PROVIDED TEXT:
# putting your name on photos



## hammy (Aug 12, 2005)

I have some 35mm shots that I've scanned, and I want to get my credit and put my name in the lower right corner... Any simple way to do this? I've tried messing around with the text in Paint, but it doesn't seem to be doing any justice. What does everyone use.. thanks.


----------



## vonDrehle (Aug 12, 2005)

Do you have photoshop or any similar programs?


----------



## LittleMan (Aug 12, 2005)

The best photo editing program out there is Adobe Photoshop.  It costs quite a bit.... but it's well worth it.
There are other programs out there and I'm sure they can do more simple things.


----------



## vonDrehle (Aug 12, 2005)

If you don't have photoshop Gimp is a free alternative that seems pretty good.
http://www.gimp.org/

Looking at the Screenshots I'm seeing alot of words I don't know but I'm pretty sure it comes in english too.  Let me check.


----------



## hammy (Aug 12, 2005)

I have Photoshop 6.0


----------



## vonDrehle (Aug 12, 2005)

In that case its very simple to put your name on. Do you want to just put your name or have some nice effects with it? If you want some effects/unique styles look through some of these tutorials. 
http://www.good-tutorials.com/tutorials/3
They should help you a good deal.  If not I can post a simple walkthrough.

Edit:
Also everything on that site are photoshop tutorials.
(Don't know whether to use _is_ or _are_ there.


----------



## LittleMan (Aug 12, 2005)

hammy said:
			
		

> I have Photoshop 6.0


If you don't know how to use it... I suggest getting some books or magazines.... or just searching on the web.
Learn it, it's a great tool to be able to use. :thumbup:

You can do amazing things w/ Photoshop.


----------



## hammy (Aug 12, 2005)

I just want something simple, but clear, yet unintrusive... Something that doesn't make the viewer think "conceited photographer". Thanks for your help everyone.


----------



## vonDrehle (Aug 12, 2005)

Alright let me do a quick little tutorial.  I'm a cheapy using photoshop 6 too. :mrgreen:


----------



## hammy (Aug 12, 2005)

Awesome


----------



## LittleMan (Aug 12, 2005)

Yeah, it's pretty simple... just learn how to use the layers and you got yourself an unobtrusive signature. 

I use Photoshop 7 btw.


----------



## vonDrehle (Aug 12, 2005)

You said simple... 

----------------------

*1)* Open the photofile you want to edit in photoshop.  (File > Open)
*2)* If you need to do any resizing you can go to either (Image > Image Size) Or go to (Edit > Transform > Scale. Once brackets appear hold shift and drag one of the corners to whatever size you want. Holding shift will maintain the dimensions ratio.)

EXERCISE TASKS:
a - Answer these questions from the thread about putting your name on scanned photos, one per line:
(i) Which version of Photoshop does hammy have?
(ii) What free alternative to Photoshop does vonDrehle suggest?
(iii) Which version of Photoshop does LittleMan say he uses?
b - Write the next part of the thread about putting your name on scanned photos, picking up right after step 2 of vonDrehle's walkthrough.

RECORDED INFORMATION:
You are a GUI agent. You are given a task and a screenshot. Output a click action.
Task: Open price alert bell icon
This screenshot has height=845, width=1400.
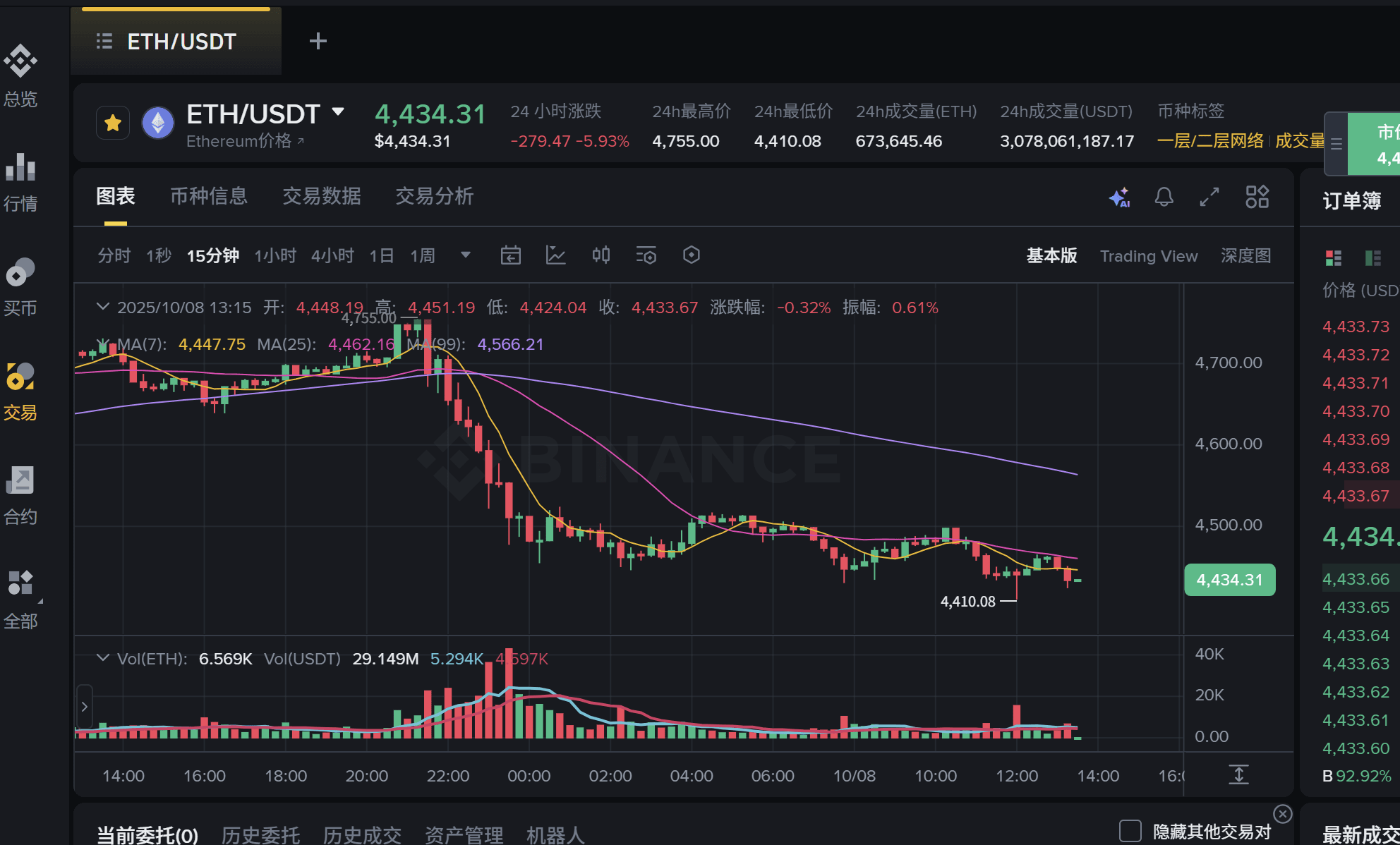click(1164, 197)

THE RESULTS:
a -
(i) Photoshop 6.0
(ii) Gimp
(iii) Photoshop 7

b -
*3) *Now that your photo is opened and sized right we can add your name or logo or whatever fits your fancy. First look on your toolbar and click the "T" button.






Once you have clicked it you should see a new font toolbar appear where you can pick your font, size, color, ect...






*4)* Now that you have the the font and color you want go to your photo; left click and drag it to however big you think it will need to be. Next type in your text. When you are done [I myself usually do it like this] go back to the toolbar and click on the move tool. This will enable you to move the text wherever you would like.





* 5)* And there you go.  For more "simple" effects you can look to where you can see the layers.





Here you can change the opacity to make the text blend better or double click your text layer name (Not the Icon this will reopen the text box) and you can see several little effects you can add on your text. Also while you are at the layers you will see where it says "Normal". If you scroll through all the different blending modes there you can see several other "effects" as well.

Here is my result:





Hope this helps.  My first tutorial.  Wasn't sure where your computer skills were at so I added some basic computer things in there too.
Also once you get used to photoshop you can do something like my signature in 5 minutes and several other great things.

Everything here I did in photoshop...
http://photobucket.com/albums/v391/Outkastplaya6769/Sigs/


----------



## hammy (Aug 12, 2005)

Totally awesome. :mrgreen:  Thanks. My computer skills are, well, probably above average but I don't know much about photoshop...   That was perfect and just what I needed. Got it done. Thanks!


----------



## darin3200 (Aug 12, 2005)

If you want the text to blend in a little more you can decrease the opacity of the text layer


----------



## vonDrehle (Aug 12, 2005)

vonDrehle said:
			
		

> * Here you can change the opacity to make the text blend better or* double click your text layer name (Not the Icon this will reopen the text box) and you can see several little effects you can add on your text. Also while you are at the layers you will see where it says "Normal". If you scroll through all the different blending modes there you can see several other "effects" as well.



:mrgreen:


----------



## hammy (Aug 12, 2005)

Anyone know a good way to make the text stand OUT more?


----------



## vonDrehle (Aug 13, 2005)

Do you have any examples of "stand out"?


----------



## hammy (Aug 13, 2005)

Say I'm trying to put white text over a grey background. No other color seems to work. How can I make the white "stand out" a bit more, so it's more readable, shall I say?


----------



## vonDrehle (Aug 13, 2005)

Double click the text layer and open up the Layer Style thing with all the effects you can use. Go down to stroke, make sure it is checked, and set it somewhat like this. (Play around with the opacity)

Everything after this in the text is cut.